→ Objective: Put the records starting at the line that contains "What do you see at coordinates (1458, 834)" and ending at the line that contains "(326, 385)." into a Markdown table with the columns Row and Record line, one row per line and blank lines left out. Include no other lines.

→ Information provided:
------------------------------------------------

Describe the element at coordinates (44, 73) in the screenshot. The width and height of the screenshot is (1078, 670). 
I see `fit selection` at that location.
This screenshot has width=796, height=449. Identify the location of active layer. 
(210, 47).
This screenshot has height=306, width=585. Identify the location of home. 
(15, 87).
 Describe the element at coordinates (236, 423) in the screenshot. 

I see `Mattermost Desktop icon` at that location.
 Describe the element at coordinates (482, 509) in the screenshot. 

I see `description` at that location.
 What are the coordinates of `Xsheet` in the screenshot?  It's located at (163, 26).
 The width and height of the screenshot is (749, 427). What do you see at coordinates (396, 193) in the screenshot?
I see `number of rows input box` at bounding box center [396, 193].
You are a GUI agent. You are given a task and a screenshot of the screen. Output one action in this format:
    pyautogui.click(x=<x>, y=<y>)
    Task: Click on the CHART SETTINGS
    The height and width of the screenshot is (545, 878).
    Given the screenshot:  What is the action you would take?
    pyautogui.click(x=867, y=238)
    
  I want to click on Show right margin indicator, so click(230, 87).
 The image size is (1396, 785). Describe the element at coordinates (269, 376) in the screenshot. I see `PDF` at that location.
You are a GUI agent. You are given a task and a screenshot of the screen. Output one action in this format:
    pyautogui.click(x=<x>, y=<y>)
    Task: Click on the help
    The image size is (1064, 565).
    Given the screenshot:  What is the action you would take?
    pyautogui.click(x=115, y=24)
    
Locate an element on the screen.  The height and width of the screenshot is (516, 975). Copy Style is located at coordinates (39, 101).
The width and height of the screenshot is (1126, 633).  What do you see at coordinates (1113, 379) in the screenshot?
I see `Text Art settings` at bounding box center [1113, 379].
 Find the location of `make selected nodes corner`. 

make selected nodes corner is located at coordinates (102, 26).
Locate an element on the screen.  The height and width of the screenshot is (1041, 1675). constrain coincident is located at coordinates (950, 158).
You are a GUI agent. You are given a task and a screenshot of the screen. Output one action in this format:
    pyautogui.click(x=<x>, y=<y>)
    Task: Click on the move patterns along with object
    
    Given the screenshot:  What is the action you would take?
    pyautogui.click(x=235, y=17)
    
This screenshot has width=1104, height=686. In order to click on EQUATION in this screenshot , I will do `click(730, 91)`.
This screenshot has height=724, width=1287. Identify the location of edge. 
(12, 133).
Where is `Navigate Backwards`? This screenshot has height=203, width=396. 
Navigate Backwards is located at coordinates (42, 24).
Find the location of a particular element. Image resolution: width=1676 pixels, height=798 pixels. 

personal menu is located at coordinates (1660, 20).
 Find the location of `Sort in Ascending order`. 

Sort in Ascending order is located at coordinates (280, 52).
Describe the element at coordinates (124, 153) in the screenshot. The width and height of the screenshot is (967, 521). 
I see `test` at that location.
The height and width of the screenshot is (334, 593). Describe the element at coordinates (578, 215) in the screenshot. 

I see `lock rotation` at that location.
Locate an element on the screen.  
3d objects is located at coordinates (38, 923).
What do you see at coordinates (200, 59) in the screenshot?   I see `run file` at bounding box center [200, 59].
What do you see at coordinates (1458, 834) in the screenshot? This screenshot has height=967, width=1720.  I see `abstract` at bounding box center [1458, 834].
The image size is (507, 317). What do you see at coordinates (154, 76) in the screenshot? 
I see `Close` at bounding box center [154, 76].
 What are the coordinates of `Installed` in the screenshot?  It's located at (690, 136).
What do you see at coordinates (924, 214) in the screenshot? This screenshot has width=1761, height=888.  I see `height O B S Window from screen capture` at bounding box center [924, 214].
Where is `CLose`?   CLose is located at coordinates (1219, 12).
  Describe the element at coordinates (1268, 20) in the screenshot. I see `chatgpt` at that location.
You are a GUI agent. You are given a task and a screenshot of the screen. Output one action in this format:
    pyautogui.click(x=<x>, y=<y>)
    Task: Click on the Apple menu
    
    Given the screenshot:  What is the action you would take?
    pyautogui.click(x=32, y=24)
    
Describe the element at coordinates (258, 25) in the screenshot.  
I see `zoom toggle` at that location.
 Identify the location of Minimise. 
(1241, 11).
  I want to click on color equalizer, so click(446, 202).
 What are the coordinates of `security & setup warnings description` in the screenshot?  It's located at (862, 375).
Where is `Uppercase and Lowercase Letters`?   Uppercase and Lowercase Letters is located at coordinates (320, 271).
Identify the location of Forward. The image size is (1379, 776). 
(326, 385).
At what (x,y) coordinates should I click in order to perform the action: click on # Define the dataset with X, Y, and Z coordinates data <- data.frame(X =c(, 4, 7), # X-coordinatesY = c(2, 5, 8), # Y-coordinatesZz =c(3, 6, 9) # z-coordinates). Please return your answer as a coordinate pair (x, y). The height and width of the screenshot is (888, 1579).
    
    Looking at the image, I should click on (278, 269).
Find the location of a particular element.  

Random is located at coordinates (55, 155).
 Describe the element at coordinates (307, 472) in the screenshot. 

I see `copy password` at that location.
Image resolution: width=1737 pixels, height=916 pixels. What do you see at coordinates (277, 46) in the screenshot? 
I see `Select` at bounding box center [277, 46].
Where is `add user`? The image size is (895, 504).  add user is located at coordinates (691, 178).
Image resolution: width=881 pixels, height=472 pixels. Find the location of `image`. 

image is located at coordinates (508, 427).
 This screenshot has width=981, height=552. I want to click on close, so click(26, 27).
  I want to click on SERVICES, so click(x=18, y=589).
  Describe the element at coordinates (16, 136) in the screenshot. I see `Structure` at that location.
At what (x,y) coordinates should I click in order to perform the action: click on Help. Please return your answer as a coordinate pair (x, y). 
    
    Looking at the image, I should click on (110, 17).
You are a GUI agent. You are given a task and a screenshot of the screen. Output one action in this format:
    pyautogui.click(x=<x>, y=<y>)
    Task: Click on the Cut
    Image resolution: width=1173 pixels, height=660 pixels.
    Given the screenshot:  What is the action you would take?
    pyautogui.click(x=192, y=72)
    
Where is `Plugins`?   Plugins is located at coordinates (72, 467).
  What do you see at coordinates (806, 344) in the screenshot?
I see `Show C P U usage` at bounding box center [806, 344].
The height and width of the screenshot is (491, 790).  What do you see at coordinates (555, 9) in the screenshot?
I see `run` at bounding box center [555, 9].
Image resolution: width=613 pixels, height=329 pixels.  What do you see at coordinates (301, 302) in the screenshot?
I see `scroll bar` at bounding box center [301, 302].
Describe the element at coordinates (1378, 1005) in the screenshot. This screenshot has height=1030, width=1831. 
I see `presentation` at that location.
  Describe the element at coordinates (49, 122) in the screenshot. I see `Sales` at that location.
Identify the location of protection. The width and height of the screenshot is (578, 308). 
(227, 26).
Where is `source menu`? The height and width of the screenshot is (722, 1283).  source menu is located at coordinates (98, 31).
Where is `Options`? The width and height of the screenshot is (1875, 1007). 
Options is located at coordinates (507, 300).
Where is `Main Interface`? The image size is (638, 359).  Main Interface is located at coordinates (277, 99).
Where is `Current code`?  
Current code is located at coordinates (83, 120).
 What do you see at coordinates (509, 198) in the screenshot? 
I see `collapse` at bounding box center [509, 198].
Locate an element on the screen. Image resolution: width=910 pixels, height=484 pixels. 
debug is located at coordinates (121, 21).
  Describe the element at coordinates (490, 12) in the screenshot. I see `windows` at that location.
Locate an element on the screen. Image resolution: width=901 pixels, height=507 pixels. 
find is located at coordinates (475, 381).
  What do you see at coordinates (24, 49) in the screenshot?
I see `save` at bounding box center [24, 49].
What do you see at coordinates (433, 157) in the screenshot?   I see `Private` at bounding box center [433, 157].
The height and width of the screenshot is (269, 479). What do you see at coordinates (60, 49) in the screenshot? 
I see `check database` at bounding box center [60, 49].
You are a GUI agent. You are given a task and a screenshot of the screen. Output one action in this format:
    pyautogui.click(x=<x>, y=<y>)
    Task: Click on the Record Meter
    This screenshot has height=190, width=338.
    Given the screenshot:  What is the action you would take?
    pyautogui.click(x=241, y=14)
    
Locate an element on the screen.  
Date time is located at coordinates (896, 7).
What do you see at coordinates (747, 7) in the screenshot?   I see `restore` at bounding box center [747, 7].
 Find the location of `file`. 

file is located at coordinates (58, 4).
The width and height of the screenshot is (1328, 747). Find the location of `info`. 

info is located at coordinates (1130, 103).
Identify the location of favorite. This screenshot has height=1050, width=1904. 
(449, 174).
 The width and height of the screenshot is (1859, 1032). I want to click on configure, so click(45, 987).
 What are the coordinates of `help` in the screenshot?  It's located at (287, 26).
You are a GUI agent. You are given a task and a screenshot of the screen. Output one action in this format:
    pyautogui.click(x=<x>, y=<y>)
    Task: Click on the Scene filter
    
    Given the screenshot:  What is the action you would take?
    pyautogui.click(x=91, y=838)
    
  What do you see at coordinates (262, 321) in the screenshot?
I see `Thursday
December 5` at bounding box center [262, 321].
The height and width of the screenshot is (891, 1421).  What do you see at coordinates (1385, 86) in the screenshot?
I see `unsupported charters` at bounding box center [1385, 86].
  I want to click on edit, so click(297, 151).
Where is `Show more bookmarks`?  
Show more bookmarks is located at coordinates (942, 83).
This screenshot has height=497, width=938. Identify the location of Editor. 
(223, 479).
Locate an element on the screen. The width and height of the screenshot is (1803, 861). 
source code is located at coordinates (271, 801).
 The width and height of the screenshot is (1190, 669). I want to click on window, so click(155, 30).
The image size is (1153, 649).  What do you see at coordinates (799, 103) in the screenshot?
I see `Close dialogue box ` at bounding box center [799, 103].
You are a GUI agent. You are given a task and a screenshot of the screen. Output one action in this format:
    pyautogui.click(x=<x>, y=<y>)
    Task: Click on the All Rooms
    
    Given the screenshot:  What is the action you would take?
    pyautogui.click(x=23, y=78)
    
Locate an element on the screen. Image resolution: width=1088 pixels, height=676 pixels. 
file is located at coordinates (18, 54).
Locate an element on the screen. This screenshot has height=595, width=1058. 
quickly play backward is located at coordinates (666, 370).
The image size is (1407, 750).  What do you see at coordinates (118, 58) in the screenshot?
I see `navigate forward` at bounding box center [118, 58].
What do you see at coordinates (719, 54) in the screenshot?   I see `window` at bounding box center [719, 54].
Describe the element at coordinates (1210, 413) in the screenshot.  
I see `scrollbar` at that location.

------------------------------------------------

→ Answer for the task:
| Row | Record line |
|---|---|
| 1 | What do you see at coordinates (1458, 834) in the screenshot? This screenshot has height=967, width=1720.  I see `abstract` at bounding box center [1458, 834]. |
| 2 | The image size is (507, 317). What do you see at coordinates (154, 76) in the screenshot?  |
| 3 | I see `Close` at bounding box center [154, 76]. |
| 4 |  What are the coordinates of `Installed` in the screenshot?  It's located at (690, 136). |
| 5 | What do you see at coordinates (924, 214) in the screenshot? This screenshot has width=1761, height=888.  I see `height O B S Window from screen capture` at bounding box center [924, 214]. |
| 6 | Where is `CLose`?   CLose is located at coordinates (1219, 12). |
| 7 |   Describe the element at coordinates (1268, 20) in the screenshot. I see `chatgpt` at that location. |
| 8 | You are a GUI agent. You are given a task and a screenshot of the screen. Output one action in this format: |
| 9 |     pyautogui.click(x=<x>, y=<y>) |
| 10 |     Task: Click on the Apple menu |
| 11 |     Given the screenshot:  What is the action you would take? |
| 12 |     pyautogui.click(x=32, y=24) |
| 13 | Describe the element at coordinates (258, 25) in the screenshot.   |
| 14 | I see `zoom toggle` at that location. |
| 15 |  Identify the location of Minimise.  |
| 16 | (1241, 11). |
| 17 |   I want to click on color equalizer, so click(446, 202). |
| 18 |  What are the coordinates of `security & setup warnings description` in the screenshot?  It's located at (862, 375). |
| 19 | Where is `Uppercase and Lowercase Letters`?   Uppercase and Lowercase Letters is located at coordinates (320, 271). |
| 20 | Identify the location of Forward. The image size is (1379, 776).  |
| 21 | (326, 385). |